Summary
ゼブラフィッシュ胚の心臓の免疫染色を実施する迅速な方法が説明されています。全体のマウント免疫染色の手法に比べ、この方法は劇的に非常に低下処理時間内に心臓の細胞/細胞内構造を明らかに高解像度の画像を得ることができる抗体の浸透を、増加させる。
Abstract
ゼブラフィッシュの胚は、心臓の開発とその有利な発生学と遺伝学1,2のために人間の心の病気を研究するためのin vivoで脊椎動物のモデルで人気となる。約100-200胚は、成魚の単一ペアから毎週容易に入手可能である。 EX子宮を開発透明な胚は、心臓の欠陥3を評価するために最適です。任意の遺伝子の発現は、モルホリノ技術またはRNAの注射4を介して操作することができます。また、前方に遺伝子スクリーニングは、すでに心臓発生5の様々な観点に影響を与える変異体のリストを生成している。
全体のマウント免疫染色では、特定の組織6に標的タンパク質の発現パターンを明らかにするためには、この動物モデルにおいて重要なテクニックです。しかし、携帯電話または細胞内構造を明らかにすることができる高解像度の画像は、主に物理的なlocatに、難しい状態が続いている心と抗体のほとんど通過のイオン。
ここで、我々は最初の心臓を解剖し、顕微鏡スライドの表面に染色処理を行うことにより、これらのボトルネックに対処する方法を提示する。小さな心臓サンプルの損失を防ぐために、ソリューションの取り扱いを容易にするために、我々はimmEdgeのペンによって描画される顕微鏡の表面をスライド上に円の中で心臓のサンプルを制限。染色後、蛍光シグナルを直接複合顕微鏡で観察することができます。

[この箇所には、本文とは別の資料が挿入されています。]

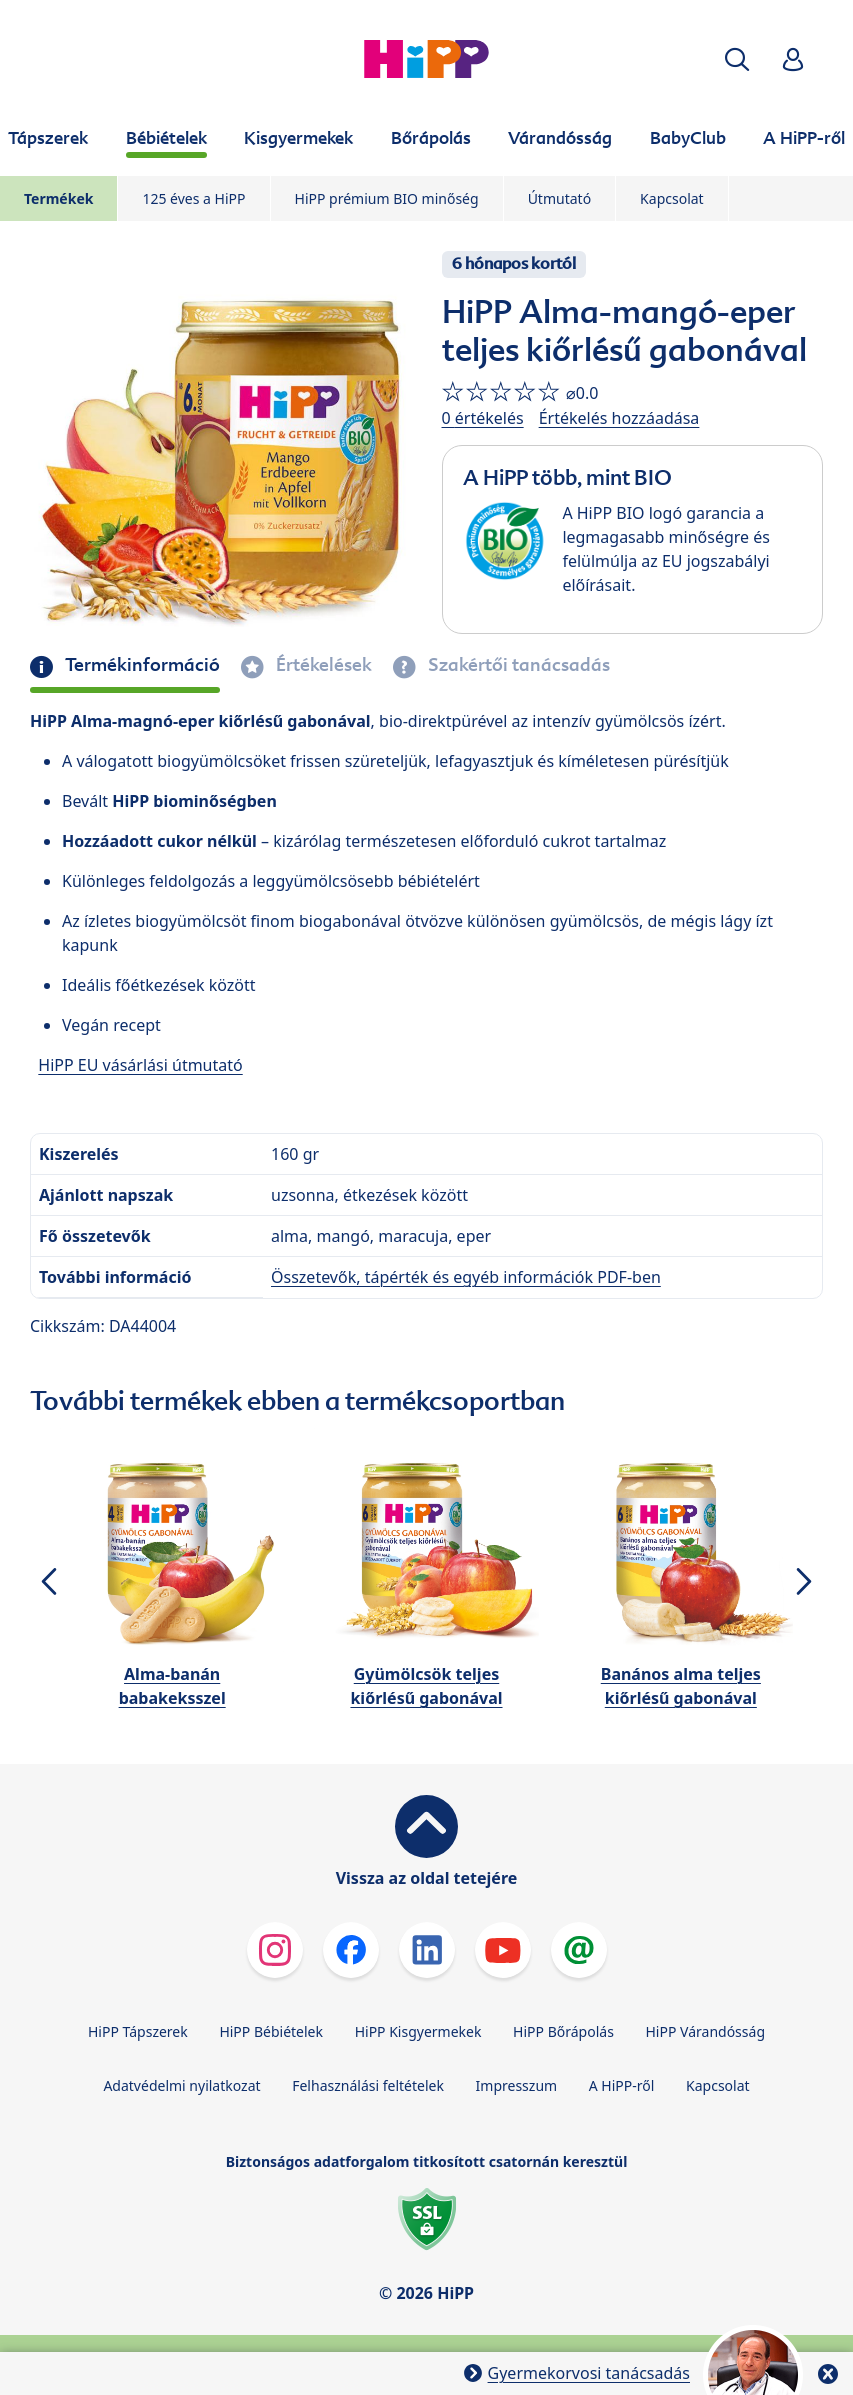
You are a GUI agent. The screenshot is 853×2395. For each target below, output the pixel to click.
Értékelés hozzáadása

胚魚の心臓は、わずか数細胞層で構成されて以来、私たちの新しいメソッドは、抗体の浸透を大幅に向上します。無傷の心からの高品質の画像が2日から6日に歳のゼブラフィッシュ胚のために多くの削減行列の時間内に得ることができます。我々の方法は、潜在的にゼブラフィッシュや他の小動物のいずれかから切除した他の器官を染色するために拡張することができます。
Protocol
1。スライドの準備と加湿チャンバー
- 加湿チャンバーを空にチップボックスのようなボックスから行うことができます。チャンバーと光から試料を保護するためにアルミホイルでカバーの両方を包みます。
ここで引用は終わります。